Chinese new tariffs on liquefied natural gas and crude oil on $60 billion worth of US imports could hit the energy market. US and China could be caught in a trade war, at a time when the US is all set to grow their energy export prowess.
The officials of the two countries met for negotiations recently in Washington, in the backdrop of China’s threat to impose 25% tariff on US LNG bringing in uncertainty for the US gas export industry. In light of the trade negotiations failing between the US and China, US LNG exporters could be shipping fewer cargoes to a key market, according to analysts. Earlier in August, China initiated the threat against LNG and other products. And, this was seen as a counteraction to the Trump administration’s declaration of proposed tariffs on a list of $200 billion of Chinese imports.
In the context, Matthew Hong, Director of Power and Gas Research at Morningstar explained that the US producers and exporters could be shut out of the second-largest market for LNG in the short term. He added that in the long term, a prolonged conflict could delay final investment decisions on second-wave LNG projects. This would force US suppliers to miss out on a probable tighter market in 2020.
Meanwhile, US LNG industry felt threatened with the possibility of the LNG tariff as China has always been a potential buyer with its intense demand for LNG to curb air pollution from coal combustion. It was reported earlier that Cheniere Energy signed a long-term supply contract with a subsidiary of the state-run China National Petroleum. Furthermore, several US LNG terminal projects have received federal approval but look forward to a final investment decision requiring similar long-term contracts. Hong reiterated that a hard-line US trade stance could increase the risk of delays.
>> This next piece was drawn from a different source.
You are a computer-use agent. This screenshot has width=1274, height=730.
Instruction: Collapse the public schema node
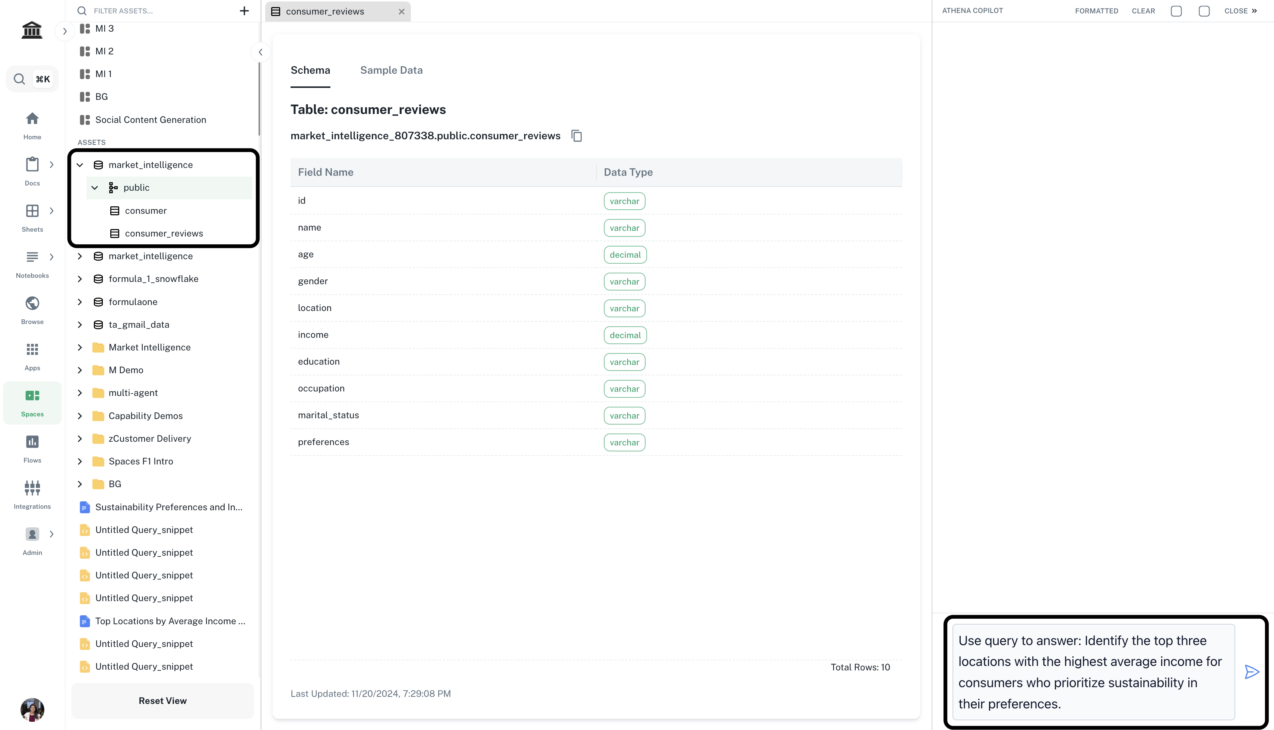click(95, 188)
In the context of overall LNG imports, US LNG is a small share of China. And, in the backdrop of the trade dispute between the US and China, other exporters of LNG like Australia and Qatar would stand as gainers. Meanwhile, Stephen Comstock, American Petroleum Institute Director for Tax Policy stated that the trade dynamics could impact the construction of domestic LNG projects aiming to capture the Chinese market, which would cascade into reductions into domestic natural gas production.